(Dataset items)
================================

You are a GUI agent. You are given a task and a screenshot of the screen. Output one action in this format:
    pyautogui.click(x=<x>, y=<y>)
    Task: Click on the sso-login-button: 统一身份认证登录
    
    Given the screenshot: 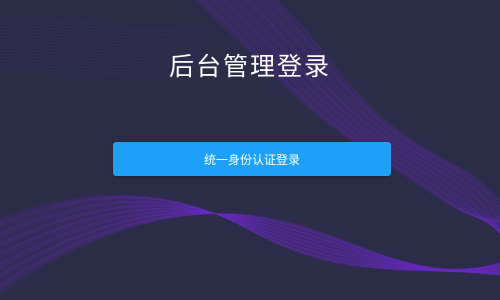 What is the action you would take?
    pyautogui.click(x=252, y=159)
    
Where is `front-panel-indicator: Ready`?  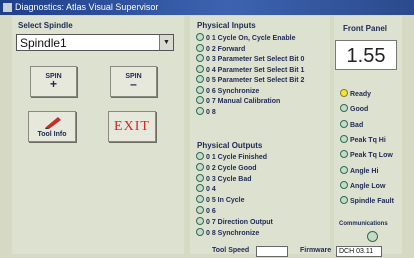 front-panel-indicator: Ready is located at coordinates (356, 94).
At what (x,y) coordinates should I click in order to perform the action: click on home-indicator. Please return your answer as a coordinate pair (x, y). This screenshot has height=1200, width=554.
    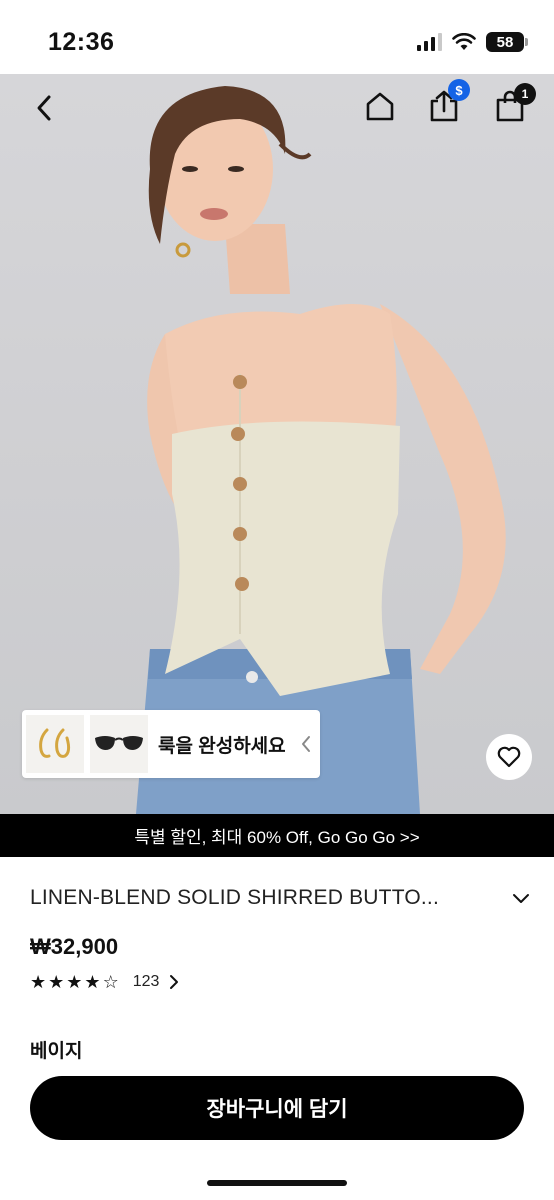
    Looking at the image, I should click on (277, 1183).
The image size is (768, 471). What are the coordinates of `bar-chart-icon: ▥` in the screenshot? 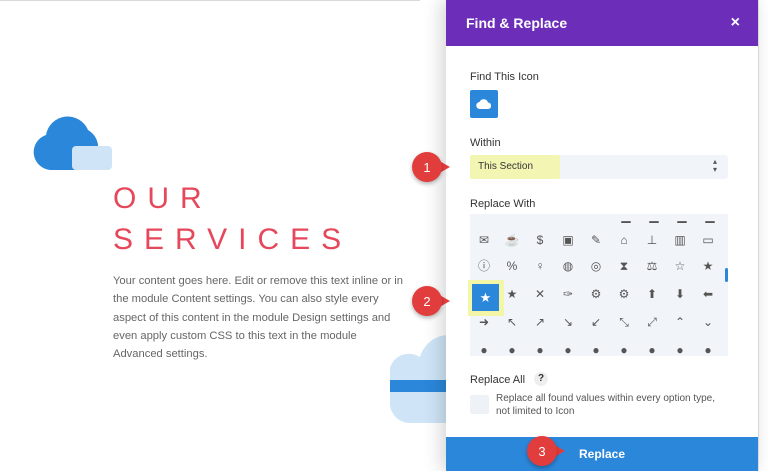 It's located at (680, 240).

================================

:: DESCRIPTION OF THE TASK ::
Copy the records above word for word, starting at the line that contains "At what (x,y)" and ending after the line that contains "Looking at the", and leave the pictures out of your copy.

:: SOLUTION TO THIS EXERCISE ::
At what (x,y) coordinates should I click in order to perform the action: click on home-indicator. Please return your answer as a coordinate pair (x, y). This screenshot has height=1200, width=554.
    Looking at the image, I should click on (277, 1183).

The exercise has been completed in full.